Ada pendapat lain, bahwa sebelum datang agama Islam, istilah Kalimasada sudah dikenal dalam kesusastraan Jawa. Istilah Kalimasada BUKAN berasal dari kata Kalimat Syahadat, melainkan berasal dari kata KALIMAHOSADDHA.
Kata KALIMAHOSADDHA ditemukan dalam Kakawin Bharatayuddha yang ditulis pada tahun 1157 M atau abad ke-12, pada masa pemerintahan Maharaja Jayabhaya di Kerajaan Kadiri. Istilah tersebut jika dipilah menjadi Kali-Maha-Usaddha, yang bermakna “Obat Mujarab Dewi Kali”.
Salah satu kisah pewayangan Jawa menceritakan tentang asal usul terciptanya pusaka Jamus Kalimasada. Pada mulanya terdapat seorang raja bernama Prabu Kalimantara dari Kerajaan Nusahantara yang menyerang kahyangan bersama para pembantunya, yaitu Sarotama dan Ardadedali. Dengan mengendarai Garuda Banatara, Kalimantara mengobrak-abrik tempat tinggal para dewa.
Batara Guru, Raja Kahyangan meminta bantuan Bambang Sakutrem dari pertapaan Sapta Arga untuk menumpas Kalimantara. Dengan menggunakan kesaktiannya, Sakutrem berhasil membunuh semua musuh para dewa tersebut. Jasad mereka berubah menjadi pusaka. Kalimantara berubah menjadi kitab bernama Jamus Kalimasada, Sarotama dan Ardadedali masing-masing menjadi panah, sedangkan Garuda Banatara menjadi payung bernama Tunggul Naga.
Sakutrem kemudian memungut keempat pusaka tersebut dan mewariskannya secara turun-temurun, sampai kepada cicitnya yang bernama Resi Wiyasa atau Abiyasa.

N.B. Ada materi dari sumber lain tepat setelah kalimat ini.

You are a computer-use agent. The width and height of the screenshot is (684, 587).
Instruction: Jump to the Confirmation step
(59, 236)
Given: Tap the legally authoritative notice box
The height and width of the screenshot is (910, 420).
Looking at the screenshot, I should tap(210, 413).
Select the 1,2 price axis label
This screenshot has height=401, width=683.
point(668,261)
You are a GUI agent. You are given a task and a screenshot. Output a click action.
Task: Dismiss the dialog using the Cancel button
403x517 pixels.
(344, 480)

Ketika kelima cucu Abiyasa, yaitu para Pandawa membangun kerajaan baru bernama Amarta, pusaka-pusaka tersebut pun diwariskan kepada mereka sebagai pusaka yang dikeramatkan dalam istana.
Di antara pusaka-pusaka Kerajaan Amarta, Jamus Kalimasada menempati peringkat utama. Kisah-kisah pedalangan banyak yang bercerita tentang upaya musuh-musuh Pandawa untuk mencuri Kalimasada. Meskipun demikian pusaka keramat tersebut senantiasa kembali dapat direbut oleh Yudistira dan keempat adiknya.

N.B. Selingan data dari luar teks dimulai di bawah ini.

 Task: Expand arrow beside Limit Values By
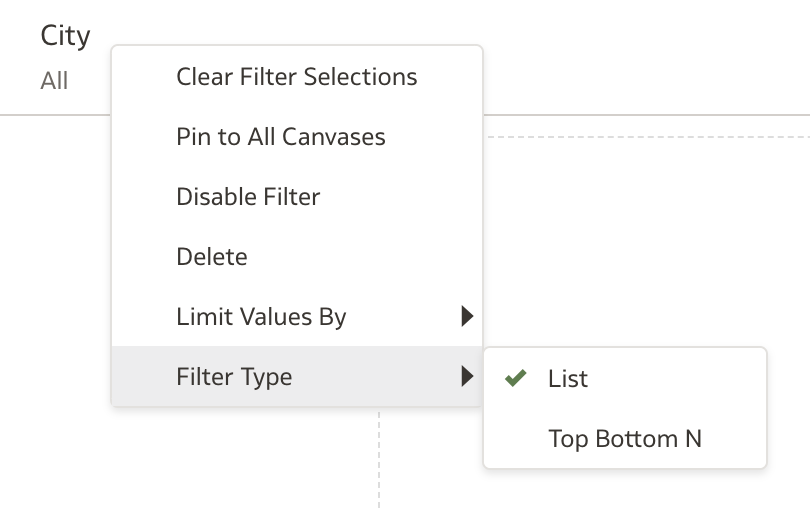tap(466, 317)
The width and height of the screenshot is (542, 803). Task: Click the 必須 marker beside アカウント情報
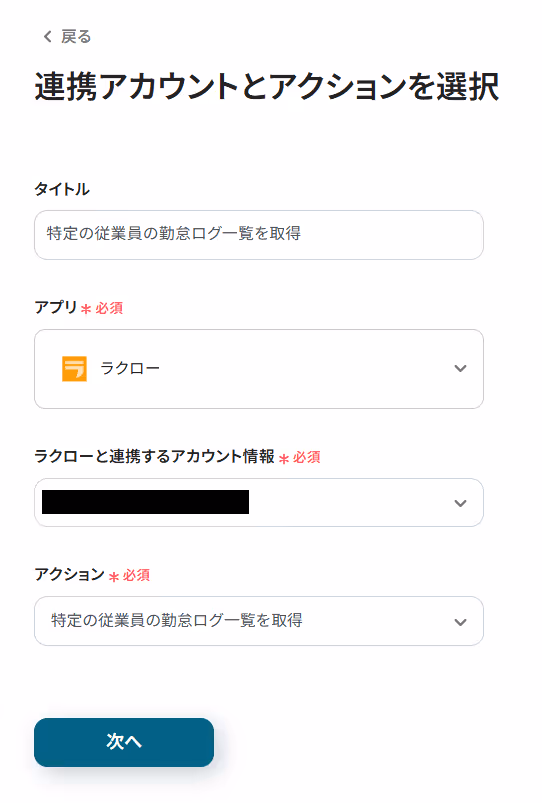tap(306, 457)
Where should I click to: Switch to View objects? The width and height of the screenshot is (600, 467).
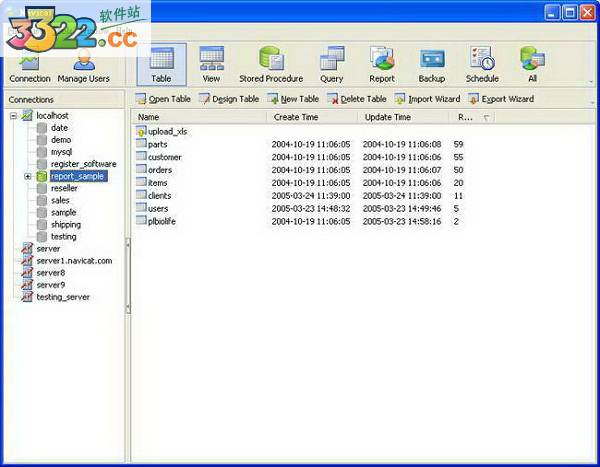click(x=211, y=64)
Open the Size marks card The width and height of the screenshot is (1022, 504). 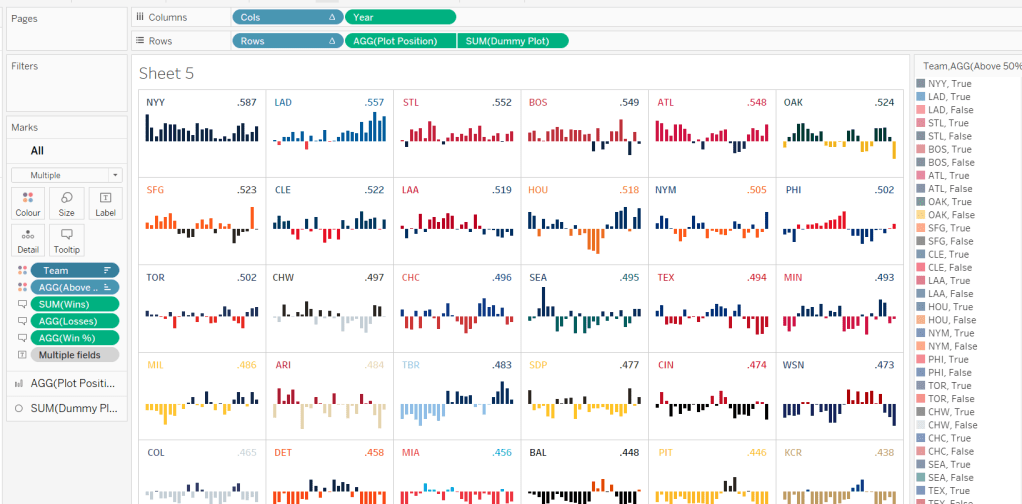(x=66, y=203)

Serat Kakawin Bharatayuddha mengisahkan perang besar antara keluarga Pandawa melawan Korawa. Pada hari ke-18 panglima pihak Korawa yang bernama Salya bertempur melawan Yudistira. Yudistira melemparkan kitab pusakanya, bernama Pustaka Kalimahosaddha ke arah Salya. Kitab tersebut berubah menjadi tombak yang menembus dada Salya.
Dari uraian tersebut dapat disimpulkan bahwa istilah Kalimahosaddha sudah dikenal masyarakat Jawa sejak beberapa abad sebelum munculnya Sunan Kalijaga. Mungkin yang terjadi adalah Sunan Kalijaga memadukan istilah Kalimahosaddha dengan Kalimat Syahadat menjadi Kalimasada sebagai sarana untuk berdakwah. Tokoh ini memang terkenal sebagai ulama sekaligus budayawan di Tanah Jawa.
Pada akhirnya, Jamus Kalimasada dikenal sebagai sebuah pusaka yang dimiliki oleh Prabu Puntadewa (alias Yudistira), pemimpin para Pandawa. Pusaka ini berwujud kitab, dan merupakan benda yang sangat dikeramatkan dalam Kerajaan Amarta.
Di era Sunan Kalijaga, arti Kalimasada dijabarkan terdiri dari beberapa bagian, yaitu: Ka= huruf/pengejaan Ka, Lima= angka 5, Sada= lidi/tulang rusuk daun kelapa, yang diartikan Selalu.
Jadi, kelima unsur dari Kalimasada, haruslah utuh, yaitu:
1. KaDonyan (sifat keduniawian).
Aja ngaya dateng dunya, jangan mengutamakan hal-hal yang bersifat duniawi, kebutuhan duniawi boleh dikejar tapi jangan diutamakan.
2. KaHewanan (sifat kebinatangan).
Aja tumindak kaya dene kewan, seperti hewan asusila. amoral, tidak beretika dll.
3. KaRobanan (sifat hawa nafsu).
Aja ngumbar hawa nafsu, jangan memelihra hawa nafsu, nafsu itu harus dikendalikan.
4. KaSetanan (sifat jahat).
Aja tumindak sing duduk samestine, jangan bertindak yang tidak semestinya, seperti gengsi, sombong, menyesatkan, berbuat licik dll.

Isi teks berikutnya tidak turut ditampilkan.